‘I’m Not There’: D-CAF’s Absent Art Exhibit at Townhouse Gallery
Hussein El Me'mar Pasha Street
For as long as
there have been patrons of the arts, there have been others who fear its
multi-faceted messages, censoring work from the public eye. The central
component of D-CAF’s visual arts programme, ‘I am Not There’, aims to expose
this very issue through an exhibit of unseen art.
Sponsored by CIC
and on view at Townhouse Gallery, ’I am Not There‘ is void of the typical
features of an art exhibit. There are no paintings or sculptures displayed,
rather a series of black-on-white text instalments convey the intended message;
complemented by empty canvasses and vacant platforms. The written pieces tell
the stories of projects whose encounters with censorship and logistical
difficulties have prevented the works from being shown – either in part or in
entirety.

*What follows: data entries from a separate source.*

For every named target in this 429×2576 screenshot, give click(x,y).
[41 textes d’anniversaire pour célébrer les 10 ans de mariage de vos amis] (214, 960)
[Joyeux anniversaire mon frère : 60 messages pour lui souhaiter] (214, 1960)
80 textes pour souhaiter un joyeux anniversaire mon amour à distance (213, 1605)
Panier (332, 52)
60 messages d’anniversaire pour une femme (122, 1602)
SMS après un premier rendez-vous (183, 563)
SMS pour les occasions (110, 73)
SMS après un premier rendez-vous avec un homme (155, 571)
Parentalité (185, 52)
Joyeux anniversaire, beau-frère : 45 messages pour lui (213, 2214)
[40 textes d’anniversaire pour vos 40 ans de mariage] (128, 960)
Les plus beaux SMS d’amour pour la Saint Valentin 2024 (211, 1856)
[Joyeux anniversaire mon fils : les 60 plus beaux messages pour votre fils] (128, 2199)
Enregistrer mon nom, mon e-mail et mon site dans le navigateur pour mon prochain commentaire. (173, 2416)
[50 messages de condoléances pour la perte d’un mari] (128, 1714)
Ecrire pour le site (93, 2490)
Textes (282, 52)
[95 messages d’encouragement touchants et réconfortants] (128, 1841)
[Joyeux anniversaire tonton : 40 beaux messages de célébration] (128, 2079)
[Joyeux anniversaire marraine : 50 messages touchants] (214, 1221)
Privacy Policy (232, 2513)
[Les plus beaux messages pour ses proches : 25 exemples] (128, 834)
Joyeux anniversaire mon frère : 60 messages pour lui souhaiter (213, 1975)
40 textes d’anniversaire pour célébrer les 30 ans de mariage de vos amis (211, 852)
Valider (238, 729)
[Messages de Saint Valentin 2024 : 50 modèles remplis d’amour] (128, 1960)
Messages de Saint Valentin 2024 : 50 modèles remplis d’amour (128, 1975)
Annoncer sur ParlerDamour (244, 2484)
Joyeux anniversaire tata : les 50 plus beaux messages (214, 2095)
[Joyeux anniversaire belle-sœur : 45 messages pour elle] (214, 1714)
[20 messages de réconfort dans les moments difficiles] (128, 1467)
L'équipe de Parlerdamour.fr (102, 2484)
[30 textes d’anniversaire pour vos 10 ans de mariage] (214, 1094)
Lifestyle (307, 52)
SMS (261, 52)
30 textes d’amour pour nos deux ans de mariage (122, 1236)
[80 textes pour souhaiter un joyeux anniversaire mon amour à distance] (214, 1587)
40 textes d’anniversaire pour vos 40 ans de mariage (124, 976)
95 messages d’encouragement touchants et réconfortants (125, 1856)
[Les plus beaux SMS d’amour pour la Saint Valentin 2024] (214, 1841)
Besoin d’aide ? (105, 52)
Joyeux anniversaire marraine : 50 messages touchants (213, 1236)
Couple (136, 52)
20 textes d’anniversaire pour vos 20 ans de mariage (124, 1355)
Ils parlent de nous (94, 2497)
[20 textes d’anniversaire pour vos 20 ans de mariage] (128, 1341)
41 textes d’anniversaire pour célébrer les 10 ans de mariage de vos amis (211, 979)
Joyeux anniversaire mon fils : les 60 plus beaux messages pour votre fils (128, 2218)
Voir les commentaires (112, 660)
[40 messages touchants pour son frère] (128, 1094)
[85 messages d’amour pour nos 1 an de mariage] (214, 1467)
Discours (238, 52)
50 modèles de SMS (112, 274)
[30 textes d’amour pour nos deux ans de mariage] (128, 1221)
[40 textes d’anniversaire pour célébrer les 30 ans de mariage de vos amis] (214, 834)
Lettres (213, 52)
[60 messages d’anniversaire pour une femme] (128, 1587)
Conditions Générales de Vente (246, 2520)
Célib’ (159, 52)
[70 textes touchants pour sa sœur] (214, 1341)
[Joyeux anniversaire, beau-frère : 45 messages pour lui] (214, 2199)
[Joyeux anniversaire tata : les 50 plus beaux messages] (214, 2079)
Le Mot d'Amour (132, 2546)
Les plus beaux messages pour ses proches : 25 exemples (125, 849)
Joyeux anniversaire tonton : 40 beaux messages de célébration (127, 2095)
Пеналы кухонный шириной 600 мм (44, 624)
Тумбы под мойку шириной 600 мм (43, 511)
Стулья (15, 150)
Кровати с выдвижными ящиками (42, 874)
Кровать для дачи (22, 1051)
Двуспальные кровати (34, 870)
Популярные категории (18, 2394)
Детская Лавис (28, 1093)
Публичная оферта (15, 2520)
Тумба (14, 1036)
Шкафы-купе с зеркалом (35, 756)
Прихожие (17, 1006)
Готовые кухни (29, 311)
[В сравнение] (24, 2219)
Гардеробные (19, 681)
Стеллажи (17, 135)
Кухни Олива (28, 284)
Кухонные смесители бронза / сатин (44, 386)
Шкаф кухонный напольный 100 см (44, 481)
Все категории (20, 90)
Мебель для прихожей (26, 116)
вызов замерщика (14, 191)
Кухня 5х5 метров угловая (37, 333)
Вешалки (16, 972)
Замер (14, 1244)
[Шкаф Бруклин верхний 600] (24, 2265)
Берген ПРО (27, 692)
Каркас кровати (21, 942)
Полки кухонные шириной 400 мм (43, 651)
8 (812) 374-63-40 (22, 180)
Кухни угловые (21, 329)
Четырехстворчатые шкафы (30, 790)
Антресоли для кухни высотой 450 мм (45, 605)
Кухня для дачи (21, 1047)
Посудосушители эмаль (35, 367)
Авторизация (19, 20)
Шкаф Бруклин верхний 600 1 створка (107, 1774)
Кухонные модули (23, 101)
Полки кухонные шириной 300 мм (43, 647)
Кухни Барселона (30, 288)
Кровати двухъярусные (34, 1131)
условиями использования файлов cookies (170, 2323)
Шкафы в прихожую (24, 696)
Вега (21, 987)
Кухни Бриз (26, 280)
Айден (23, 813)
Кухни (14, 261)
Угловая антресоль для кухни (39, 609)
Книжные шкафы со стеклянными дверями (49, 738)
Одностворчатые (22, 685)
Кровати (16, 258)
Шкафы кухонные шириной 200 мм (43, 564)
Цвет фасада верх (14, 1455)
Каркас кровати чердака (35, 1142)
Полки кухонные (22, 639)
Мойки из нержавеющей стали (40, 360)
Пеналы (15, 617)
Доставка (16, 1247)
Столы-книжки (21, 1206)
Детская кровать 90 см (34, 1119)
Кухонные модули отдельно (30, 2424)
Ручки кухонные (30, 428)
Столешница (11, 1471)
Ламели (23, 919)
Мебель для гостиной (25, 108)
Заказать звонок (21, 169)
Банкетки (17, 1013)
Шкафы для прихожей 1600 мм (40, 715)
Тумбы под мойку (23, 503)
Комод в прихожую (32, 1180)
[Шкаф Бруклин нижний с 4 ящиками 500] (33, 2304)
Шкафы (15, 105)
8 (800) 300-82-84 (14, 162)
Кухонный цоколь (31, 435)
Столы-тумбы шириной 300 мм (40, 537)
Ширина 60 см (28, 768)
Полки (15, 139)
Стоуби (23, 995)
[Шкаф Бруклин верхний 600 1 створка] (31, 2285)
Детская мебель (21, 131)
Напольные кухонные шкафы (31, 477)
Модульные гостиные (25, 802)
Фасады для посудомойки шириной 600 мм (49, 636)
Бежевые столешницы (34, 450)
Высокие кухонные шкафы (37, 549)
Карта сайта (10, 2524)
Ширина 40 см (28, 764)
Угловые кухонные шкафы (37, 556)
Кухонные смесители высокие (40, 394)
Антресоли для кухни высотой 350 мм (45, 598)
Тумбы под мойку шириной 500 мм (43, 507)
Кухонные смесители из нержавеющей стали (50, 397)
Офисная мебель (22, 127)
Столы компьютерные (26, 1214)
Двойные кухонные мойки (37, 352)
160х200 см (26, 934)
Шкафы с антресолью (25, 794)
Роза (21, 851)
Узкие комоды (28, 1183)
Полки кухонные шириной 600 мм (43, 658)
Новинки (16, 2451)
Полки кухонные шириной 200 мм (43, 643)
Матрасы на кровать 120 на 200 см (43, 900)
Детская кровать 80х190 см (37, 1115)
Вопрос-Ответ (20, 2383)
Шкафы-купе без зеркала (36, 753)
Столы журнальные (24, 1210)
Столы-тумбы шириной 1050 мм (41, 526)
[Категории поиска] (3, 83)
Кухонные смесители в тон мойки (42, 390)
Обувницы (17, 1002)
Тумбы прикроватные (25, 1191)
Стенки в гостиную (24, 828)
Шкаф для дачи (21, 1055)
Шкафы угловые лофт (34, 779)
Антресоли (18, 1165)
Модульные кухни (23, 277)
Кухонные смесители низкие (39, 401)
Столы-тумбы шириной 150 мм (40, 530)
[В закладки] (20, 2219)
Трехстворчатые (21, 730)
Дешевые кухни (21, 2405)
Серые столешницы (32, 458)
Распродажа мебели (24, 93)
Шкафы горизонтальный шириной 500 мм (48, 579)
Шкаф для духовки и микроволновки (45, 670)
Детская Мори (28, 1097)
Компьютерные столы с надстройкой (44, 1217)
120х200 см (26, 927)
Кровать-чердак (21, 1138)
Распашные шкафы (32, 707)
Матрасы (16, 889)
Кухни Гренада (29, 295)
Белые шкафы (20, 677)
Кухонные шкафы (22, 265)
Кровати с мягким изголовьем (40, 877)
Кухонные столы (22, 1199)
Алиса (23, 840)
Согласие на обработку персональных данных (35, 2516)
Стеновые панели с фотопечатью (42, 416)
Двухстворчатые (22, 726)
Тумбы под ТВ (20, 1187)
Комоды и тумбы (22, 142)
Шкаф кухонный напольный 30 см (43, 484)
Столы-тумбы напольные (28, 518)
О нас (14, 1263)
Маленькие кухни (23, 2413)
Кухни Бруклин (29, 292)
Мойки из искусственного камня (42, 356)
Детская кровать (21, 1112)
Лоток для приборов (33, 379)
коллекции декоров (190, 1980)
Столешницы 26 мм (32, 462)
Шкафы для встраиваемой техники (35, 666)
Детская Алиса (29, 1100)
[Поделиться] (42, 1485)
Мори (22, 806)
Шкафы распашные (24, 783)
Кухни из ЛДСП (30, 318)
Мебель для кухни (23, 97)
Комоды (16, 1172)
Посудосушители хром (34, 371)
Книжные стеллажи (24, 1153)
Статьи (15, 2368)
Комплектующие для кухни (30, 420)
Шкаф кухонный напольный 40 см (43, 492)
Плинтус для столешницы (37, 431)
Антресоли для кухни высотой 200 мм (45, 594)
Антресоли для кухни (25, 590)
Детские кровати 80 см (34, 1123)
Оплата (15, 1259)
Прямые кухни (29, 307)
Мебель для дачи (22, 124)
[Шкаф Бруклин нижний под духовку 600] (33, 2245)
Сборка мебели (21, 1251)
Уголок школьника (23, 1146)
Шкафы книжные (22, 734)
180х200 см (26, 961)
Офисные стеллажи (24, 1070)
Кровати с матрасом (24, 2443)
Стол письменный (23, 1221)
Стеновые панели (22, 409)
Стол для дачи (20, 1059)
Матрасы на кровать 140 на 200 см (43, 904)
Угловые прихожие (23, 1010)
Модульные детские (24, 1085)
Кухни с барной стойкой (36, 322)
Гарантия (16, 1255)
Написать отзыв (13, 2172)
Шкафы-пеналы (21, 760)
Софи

Government regulations, corporate backlash and public ignorance are
all highlighted as sources of the censorship inhibiting the various projects.
approach may seem overly-obvious, elements of ’I am Not There’ actually lack
clarity. Some of the instalments were poorly explained. Despite rather lengthy
texts – both in Arabic and English – the audience may wonder why certain
projects warrant a place in this discussion of censorship given that other
entries elicit genuine reactions of shock and dismay over hindered artistic
expression. One instalment in particular, involving the omission of a
Palestinian artist’s piece from a French museum at the request of the project’s
corporate sponsor, is sure to stir emotions.
The exhibit is
in stark contrast to the high-energy performances that have otherwise
characterised D-CAF events, such as the Urban Visions Programme and NeoByrd
performance. However, nightly presentations by various artists on the exhibit’s
theme promise to breathe life into ‘I am Not There’. Upcoming lectures include ‘A History of Performance in 20 Minutes’ by Guillaume Desanges, ‘Picasso
in Palestine’ by Khaled Hourani, and ‘Monuments and substitution: a
discussion of the exhibition ‘Material’ by Iman Issa and Mia Jankowicz.
‘I am Not There‘
raises valid concerns about the state of artistic freedom, not only in Egypt, but around the world, and
we applaud the efforts by those involved in bringing this topic to the centre
of D-CAF’s visual arts platform. However, given the progressive nature of
contemporary arts, we couldn’t help but wonder if focusing on past obstacles
and omissions is truly the best way for Cairo’s art scene to move forward.